Dealing with death
Religious believers are often dumbfounded at the skeptics disbelief in an afterlife. The very illusion that our minds are somehow separate from our brains seems to imply it may “live on” after the death of our physical bodies, however there seems to be no physical evidence that this is the case. Perhaps, we are told, the mind is “non-physical” and therefore cannot be measured using the tools of science. A kind of non-overlapping magisteria – looking for the 2 inch fish of the spiritual with the 3 inch net of science. Our consciousness grapples with the idea of total non-existence. We find it impossible to imagine what it might be like not to imagine. To think that we all will, at some stage, cease to be is frightening to many, and the evolutionary desire to go on living is strong.
Perhaps this is why so many have convinced themselves they will never die, that a benevolent loving father figure will cater to their every need now and for all time, and further that we are magically transported to a Heavenly realm after we die.
“I do not fear death. I had been dead for billions and billions of years before I was born, and had not suffered the slightest inconvenience from it.” Mark Twain
So it is difficult for atheists to deal with death?

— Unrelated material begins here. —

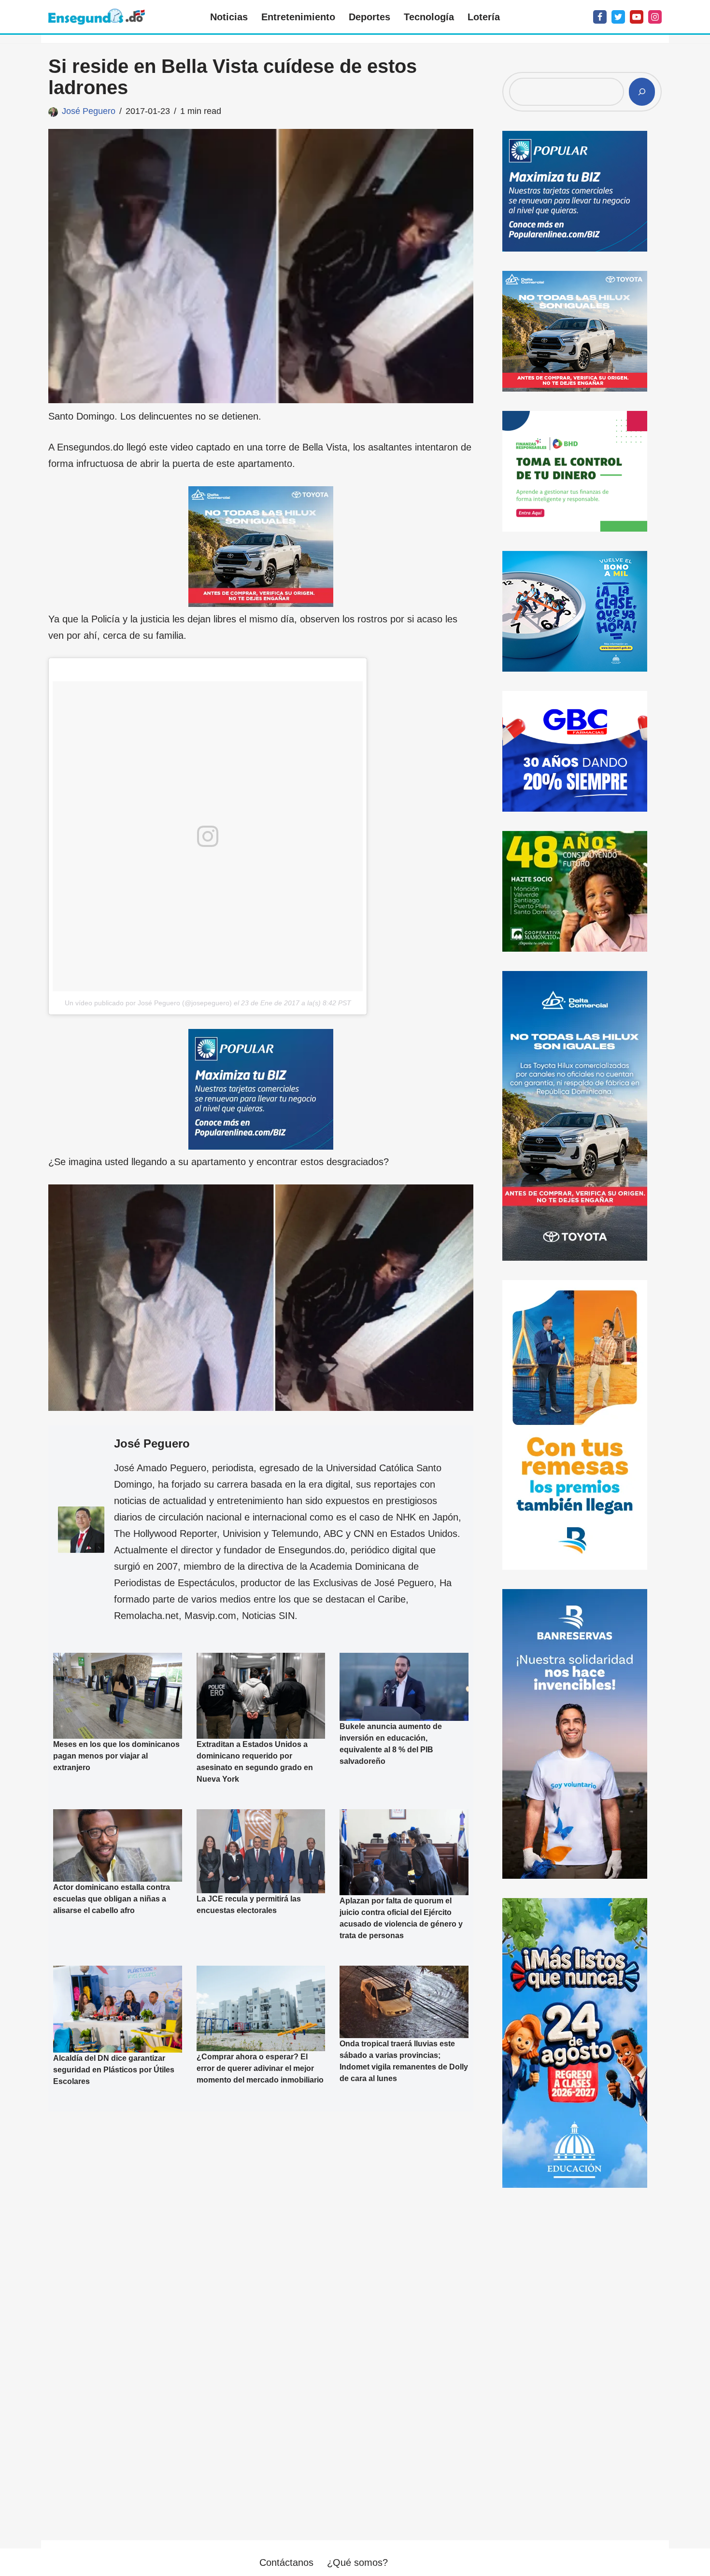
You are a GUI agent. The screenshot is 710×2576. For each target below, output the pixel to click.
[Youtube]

Kimberly Winston has written a piece on USA Today highlighting the “Grief Beyond Belief “ Facebook group, where skeptics, non-believers, and atheists can mourn the death of a loved one and share their grief with similarly minded people. I think it’s a great idea, but I would like to briefly examine the assumption that religious belief provides comfort at these times.
There is a sinister flip side to many religious doctrines – the eternal threat of every lasting torment in Hell. There is no guarantee a believer will be granted access to Heaven in the afterlife. Although many assume they are among the privileged few who have discovered the true meanings of the holy texts, there is no way to determine the true situation. As so often is the case, faith itself seems to be the deciding factor and each individual believer seems to choose what they will have faith in. A good predictor of what this choice will be is the environment in which these individuals find themselves. Isn’t that revealing enough?
So how does a believer deal with possibility they have chosen the wrong god, or the wrong method to appease this judgemental and capricious deity?
The answer seems to be they often ignore it, dismiss it, reassert their faith based convictions, or agonise about it. Some have reported deep emotional distress over unbaptised babies suffering in Hell, or more generously, languishing in purgatory until the end times. Similar tortures occur when loved ones die while believing in the wrong god, following the wrong denomination, or not believing any of the nonsense in the first place.
These thoughts often have one of two outcomes: they drive the individual to wonder about the nature of a god who would inflict such unjust punishments, or these desperately seek to avoid these tortures through reaffirmation of their faith – often in more radical and fundamental ways. Fear is a powerful motivator and the religious faiths which evolved to include this hideous mutation have been very successful memes.
So does religion provide comfort when a loved one dies? Yes, I think it can, but it can also be a source of emotional turmoil.